(Dataset entries)
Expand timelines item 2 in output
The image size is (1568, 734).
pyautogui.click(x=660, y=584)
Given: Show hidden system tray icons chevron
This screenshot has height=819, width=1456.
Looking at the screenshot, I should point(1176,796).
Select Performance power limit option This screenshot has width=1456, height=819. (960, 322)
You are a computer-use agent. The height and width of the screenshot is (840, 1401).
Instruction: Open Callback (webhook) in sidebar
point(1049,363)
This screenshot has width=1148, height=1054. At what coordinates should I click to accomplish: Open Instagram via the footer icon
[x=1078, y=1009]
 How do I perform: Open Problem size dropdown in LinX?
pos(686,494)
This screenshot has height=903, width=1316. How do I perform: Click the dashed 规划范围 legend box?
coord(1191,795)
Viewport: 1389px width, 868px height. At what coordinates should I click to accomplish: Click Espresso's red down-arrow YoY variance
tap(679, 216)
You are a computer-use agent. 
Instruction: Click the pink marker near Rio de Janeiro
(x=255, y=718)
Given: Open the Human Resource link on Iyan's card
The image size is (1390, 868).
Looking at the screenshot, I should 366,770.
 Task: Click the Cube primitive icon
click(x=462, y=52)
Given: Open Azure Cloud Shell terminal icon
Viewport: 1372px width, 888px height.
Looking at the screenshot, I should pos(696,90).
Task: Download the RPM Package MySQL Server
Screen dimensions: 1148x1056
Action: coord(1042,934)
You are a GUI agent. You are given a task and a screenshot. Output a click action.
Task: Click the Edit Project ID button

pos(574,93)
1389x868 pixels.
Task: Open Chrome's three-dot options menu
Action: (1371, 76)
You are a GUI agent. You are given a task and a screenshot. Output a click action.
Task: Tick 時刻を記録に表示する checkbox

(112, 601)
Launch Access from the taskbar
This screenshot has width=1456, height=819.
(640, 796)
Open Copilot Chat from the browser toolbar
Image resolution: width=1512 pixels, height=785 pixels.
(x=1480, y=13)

- _Task goal_
Your reply must repeat the records above exactly and in full.

- _Exercise response_
Expand timelines item 2 in output
The image size is (1568, 734).
pyautogui.click(x=660, y=584)
Given: Show hidden system tray icons chevron
This screenshot has height=819, width=1456.
Looking at the screenshot, I should point(1176,796).
Select Performance power limit option This screenshot has width=1456, height=819. (960, 322)
You are a computer-use agent. The height and width of the screenshot is (840, 1401).
Instruction: Open Callback (webhook) in sidebar
point(1049,363)
This screenshot has width=1148, height=1054. At what coordinates should I click to accomplish: Open Instagram via the footer icon
[x=1078, y=1009]
 How do I perform: Open Problem size dropdown in LinX?
pos(686,494)
This screenshot has height=903, width=1316. How do I perform: Click the dashed 规划范围 legend box?
coord(1191,795)
Viewport: 1389px width, 868px height. At what coordinates should I click to accomplish: Click Espresso's red down-arrow YoY variance
tap(679, 216)
You are a computer-use agent. 
Instruction: Click the pink marker near Rio de Janeiro
(x=255, y=718)
Given: Open the Human Resource link on Iyan's card
The image size is (1390, 868).
Looking at the screenshot, I should 366,770.
 Task: Click the Cube primitive icon
click(x=462, y=52)
Given: Open Azure Cloud Shell terminal icon
Viewport: 1372px width, 888px height.
Looking at the screenshot, I should pos(696,90).
Task: Download the RPM Package MySQL Server
Screen dimensions: 1148x1056
Action: coord(1042,934)
You are a GUI agent. You are given a task and a screenshot. Output a click action.
Task: Click the Edit Project ID button

pos(574,93)
1389x868 pixels.
Task: Open Chrome's three-dot options menu
Action: (1371, 76)
You are a GUI agent. You are given a task and a screenshot. Output a click action.
Task: Tick 時刻を記録に表示する checkbox

(112, 601)
Launch Access from the taskbar
This screenshot has width=1456, height=819.
(640, 796)
Open Copilot Chat from the browser toolbar
Image resolution: width=1512 pixels, height=785 pixels.
(x=1480, y=13)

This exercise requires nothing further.